Tak ada yang berubah di pagi ini. Semuanya nampak berjalan seperti yang sudah-sudah. Tak ada perubahan. Hanya raut wajah murung (Name) lah yang membuat Wakasa merasa cemas saat pria itu menurunkan tubuh si gadis tepat di belakang gedung sekolahan.
"Masih takut, hm?"
Wakasa mengawali obrollan sebelum pamit pulang. Pria itu membelai lembut pucuk kepala gadisnya dan dibalas anggukkan kecil oleh si puan.
"Waka, jangan tinggallin aku ya.. Aku gamau sendirian..."
Wakasa terdiam. Hatinya bergemuruh hebat. Tak kuasa melihat gadis yang ia cintai sampai seperti ini.
Wakasa tersenyum lembut. Berusaha sebaik mungkin menahan gejolak hati yang terasa sakit.
"Aku bakal terus ada di sampingmu. Walau kamu gak bisa liat, tapi aku bener-bener ada di sana. Percaya aja, aku gak pernah bohong."
(Name) termangu. Ucapan Wakasa memiliki arti. Namun ia terlalu bodoh untuk memahaminya. Lantas, ia pun tersenyum. Mencoba percaya setiap ucapan yang pria itu katakan.
"Aku percaya Waka! Makasih ya, aku dah gak takut lagi!"
Kemurungan di wajah itu lenyap. Tergantikan dengan senyum riang yang mana membuat Wakasa semakin tak tega untuk melangkah pergi.
Pria itu menarik tubuh si gadis. Memeluknya hangat. Mencoba menghapus perasaan bimbang dan takut dalam benaknya. Mengalirkan cinta kasih agar gadis ini percaya bahwa dia mencintainya. Sangat mencintainya.
Inilah jalan terbaik. Wakasa tau itu.
Pelukan berangsur lepas. Meninggalkan rona merah di kedua pipi si gadis.
Wakasa kembali tersenyum lembut. Membelai permukaan pipi gembil menggunakan ibu jari.
"Jaga diri baik-baik,"
Adalah ucapan terakhir Wakasa, sebelum tubuhnya menghilang dari jarak pandang (Name).
Senyuman gadis itu berangsur pudar. Entah kenapa hatinya masih bergejolak takut. Pikirannya berkelana bebas bahkan di saat gadis itu berada di tengah jam pelajaran.
(Name) memandang putihnya awan di luar sana seraya menopang dagu. Hatinya begitu kacau dan perasaannya tidak enak. Kejadian semalam membuat sekujur tubuhnya meremang takut dan juga hangat secara bersamaan.
Takut saat semua bercak darah yang entah dari mana berada di dalam kamarnya. Dan hangat saat Wakasa dengan penuh kekhawatiran mendekap tubuhnya hingga ia terlelap.
Kadang (Name) juga bingung. Bagaimana perasaan Wakasa yang sebenarnya padanya? Terlalu sukar untuk mengungkapkan rasa, namun juga terlalu hangat jika memang benar tidak cinta.
Cukup kecewa saat pria itu menolak untuk mengatakan perasaannya yang sebenarnya padanya. Namun ia juga merasa senang karena Wakasa telah menemaninya seharian penuh kemarin. Mereka menghabiskan banyak waktu berdua tanpa ada gangguan.

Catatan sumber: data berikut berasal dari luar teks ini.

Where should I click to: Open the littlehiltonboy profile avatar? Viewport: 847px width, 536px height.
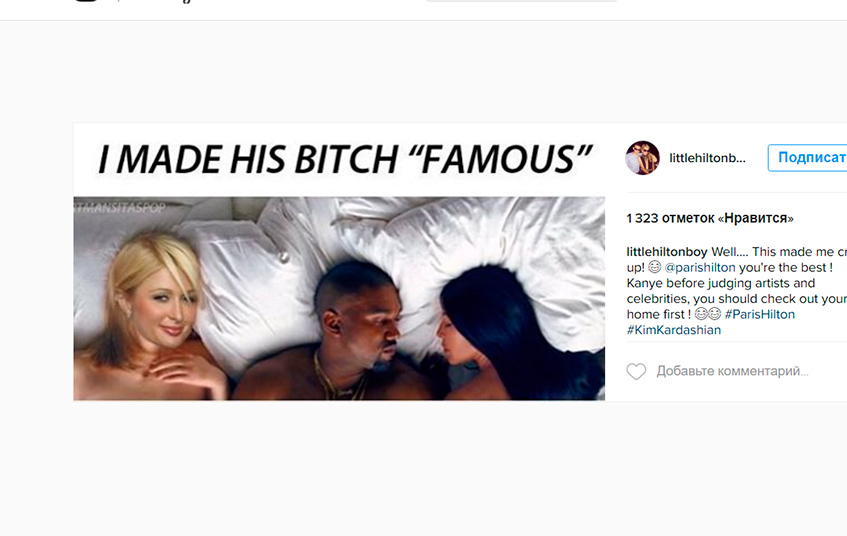[642, 158]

Walau pria itu terkesan risih dan tidak ingin, tapi ia tetap menuruti semua pintaan (Name) hanya karena tak ingin melihat dirinya bersedih.
Sederhana, namun berhasil membuat (Name) merasa sangat bahagia.
Ia tak ingin pria itu pergi. Ia menginginkan si dia tetap tinggal. Menetap dalam lingkaran rasa. Tanpa adanya kata perpisahan.
Bisakah?
Bisakah sekalipun dunia mereka berbeda?
Dan nampaknya takdir telah menjawab semua pertanyaan gadis itu dengan cepat. Dimana sosok akan Wakasa tidak dapat ia temui disemua penjuru rumah. Dimanapun. Di tempat manapun.
Pria itu benar-benar menghilang bagai ditelan bumi. Tak ada tanda-tanda akan keberadaannya di sekitar sini. Di dalam apartemen, dimana pun itu.
Jantung (Name) berdegub kencang, bergemuruh hebat, terasa sesak. Sosok akan Wakasa benar-benar menghilang. Bahkan sudah menginjak tiga hari ini selepas pertemuan terakhirnya di gedung belakang sekolah pagi hari.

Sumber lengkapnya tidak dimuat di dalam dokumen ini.